By Frank Newman on 28th September 2018
The interim report recently published by the government’s Tax Working Group had a handy summary of the current law regarding taxing gains in the value of investment assets. Here are the relevant extracts from their report.
According to this website, gains on the sale of land are taxable if the land was bought with a purpose or intention of resale, even if resale was not the only or dominant purpose or intention of the purchase. Capital losses are generally not deductible unless a gain on the sale of the property would be taxable.
The bright-line test for residential property sales serves as a proxy for ‘purpose of disposal’ by taxing the sale of any residential property within five years of purchase, subject to some exceptions. The most important exception is that the family home is excluded from the test but this exclusion can only be used twice in a two-year period, and owner-occupiers with a regular pattern of buying and selling residential property will be treated as having a trading intention and therefore be taxed on their gains.
Land affected by changes to zoning, consents, or other specified changes may be taxed on the sale, if the sale is within ten years of acquisition.

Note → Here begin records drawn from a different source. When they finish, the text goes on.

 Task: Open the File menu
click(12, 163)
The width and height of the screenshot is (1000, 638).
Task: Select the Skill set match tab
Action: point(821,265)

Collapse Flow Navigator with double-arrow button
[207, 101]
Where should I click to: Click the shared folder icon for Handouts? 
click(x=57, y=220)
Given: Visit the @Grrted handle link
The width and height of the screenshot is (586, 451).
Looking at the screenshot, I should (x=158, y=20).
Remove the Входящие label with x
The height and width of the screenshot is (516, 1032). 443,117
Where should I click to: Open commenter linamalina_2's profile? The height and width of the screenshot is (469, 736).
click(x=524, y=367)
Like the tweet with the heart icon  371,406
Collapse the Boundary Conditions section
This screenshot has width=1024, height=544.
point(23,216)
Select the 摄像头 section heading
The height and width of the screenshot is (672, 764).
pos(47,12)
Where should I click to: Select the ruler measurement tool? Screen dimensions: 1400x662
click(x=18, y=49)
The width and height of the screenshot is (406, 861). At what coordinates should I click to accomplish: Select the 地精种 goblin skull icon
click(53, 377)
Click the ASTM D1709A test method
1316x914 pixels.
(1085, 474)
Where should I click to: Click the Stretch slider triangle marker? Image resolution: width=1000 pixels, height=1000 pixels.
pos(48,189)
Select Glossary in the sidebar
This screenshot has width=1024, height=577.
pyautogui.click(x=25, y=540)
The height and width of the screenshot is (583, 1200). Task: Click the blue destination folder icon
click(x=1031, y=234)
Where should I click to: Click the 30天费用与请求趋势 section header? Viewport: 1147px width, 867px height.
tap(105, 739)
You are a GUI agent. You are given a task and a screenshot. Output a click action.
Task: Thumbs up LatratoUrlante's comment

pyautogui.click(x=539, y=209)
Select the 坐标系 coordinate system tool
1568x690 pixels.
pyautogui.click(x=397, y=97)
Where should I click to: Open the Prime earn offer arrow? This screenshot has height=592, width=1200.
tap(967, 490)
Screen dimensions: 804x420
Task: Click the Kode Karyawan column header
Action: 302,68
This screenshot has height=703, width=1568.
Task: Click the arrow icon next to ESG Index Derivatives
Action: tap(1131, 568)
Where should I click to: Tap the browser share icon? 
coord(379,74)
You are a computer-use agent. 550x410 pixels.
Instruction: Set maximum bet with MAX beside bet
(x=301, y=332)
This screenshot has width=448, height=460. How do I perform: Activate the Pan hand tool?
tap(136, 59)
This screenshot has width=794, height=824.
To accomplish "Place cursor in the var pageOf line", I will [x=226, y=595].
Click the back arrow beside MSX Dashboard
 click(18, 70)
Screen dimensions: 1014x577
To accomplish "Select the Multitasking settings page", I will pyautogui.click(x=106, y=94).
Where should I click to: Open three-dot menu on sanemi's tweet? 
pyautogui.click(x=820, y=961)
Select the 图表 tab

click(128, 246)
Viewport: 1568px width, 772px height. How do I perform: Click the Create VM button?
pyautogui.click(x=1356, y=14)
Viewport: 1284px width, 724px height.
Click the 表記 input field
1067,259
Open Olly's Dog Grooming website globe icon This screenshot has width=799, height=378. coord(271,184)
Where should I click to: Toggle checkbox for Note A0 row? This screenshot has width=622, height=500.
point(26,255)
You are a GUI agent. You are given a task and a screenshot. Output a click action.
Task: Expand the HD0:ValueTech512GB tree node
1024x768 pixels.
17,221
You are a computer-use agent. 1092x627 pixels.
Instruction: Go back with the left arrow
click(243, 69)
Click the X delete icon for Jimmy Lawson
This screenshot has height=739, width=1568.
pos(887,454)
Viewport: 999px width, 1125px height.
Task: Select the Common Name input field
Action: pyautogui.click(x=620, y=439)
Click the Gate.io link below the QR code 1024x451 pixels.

If at least 20% of the gain on disposal can be attributed to the change, the whole gain is taxable, but the taxable amount is reduced by 10% for each year the taxpayer has owned the land.
Land disposals may be taxed if an undertaking or scheme involving more than minor development or (sub)division of the land was commenced within ten years of the land being acquired. Land disposals may also be taxed if there has been an undertaking or scheme of division or development of the land that involves significant expenditure on specified works, subject to a number of exclusions.
Gains on shares are only taxable if they have been acquired for the dominant purpose of disposal, or in the course of a person’s share dealing business. Otherwise the shares are said to be held ‘on capital account’ and gains are not taxable. In practice, it can be difficult to determine the dominant purpose of an acquisition. Although most people acquire shares with a view to selling them at some later time for a profit, this fact is insufficient by itself to satisfy the ‘dominant purpose’ test.
Gains on NZ and Australian shares held by portfolio investment entities (PIEs) are not taxable. This treatment is a response to the fact that gains on shares held by individuals are in practice rarely taxable.
The fair dividend rate (FDR) method is generally used to tax portfolio investments in foreign shares (other than in Australian listed companies). Shares are taxed on a 5% deemed (assumed) return, based on the opening value of the shares in each year. FDR is intended to raise revenue, while reducing the bias against foreign equity investment through managed funds.
While the final report from the Tax Working Group is not due until February, the interim report makes it pretty clear that a “capital gains tax” will be introduced. Technically, a purist could argue it is not be a capital gains tax because there will be no separate tax category for capital gains, but in practice it will be a capital gains tax. The proposal is that the definition of “income” will be widened to include gains arising from the sale of investment assets.
That means, a capital gain would be added to a taxpayers other income (from wages, interest, dividends, rental income, etc) and taxed at the taxpayers “marginal tax rate” – the rate of tax they pay on the last dollar of earnings. We have what’s called a “progressive” income tax system so the marginal tax rate rises with a person’s income, with the top marginal tax rate being 33 cents in the dollar when an individual earns more than $70k.
Given “capital gains” tend to arise after holding an asset over many years and tend to be one-off transactions rather than a continuous income stream, they are likely to be taxed at the highest marginal tax rates – which is 33% for individuals and most trusts (Maori trusts have a lower rate of 17.5%) and 28% for companies. This is significantly more than the flat 15% that Labour suggested when it first proposed a capital gains tax.
The other significant issue that is glossed over by the Tax Working Group is the inflationary effect. They have rejected submissions to discount capital gains for inflation. As a result, a significant proportion of the tax liability arising from capital gains will be inflationary rather than real gains.
The Tax Working Group and politicians have made a big deal about having a tax system that is fair. Fairness is a matter of opinion, not fact. Once people have had time to reflect on the proposals, I think many will come to the view that the capital gains tax recommended by the Tax Working Group falls well short of fair.
The Tax Working Group has invited submission on their proposals. They can be emailed to [email protected]group.govt.nz by 1 November 2018.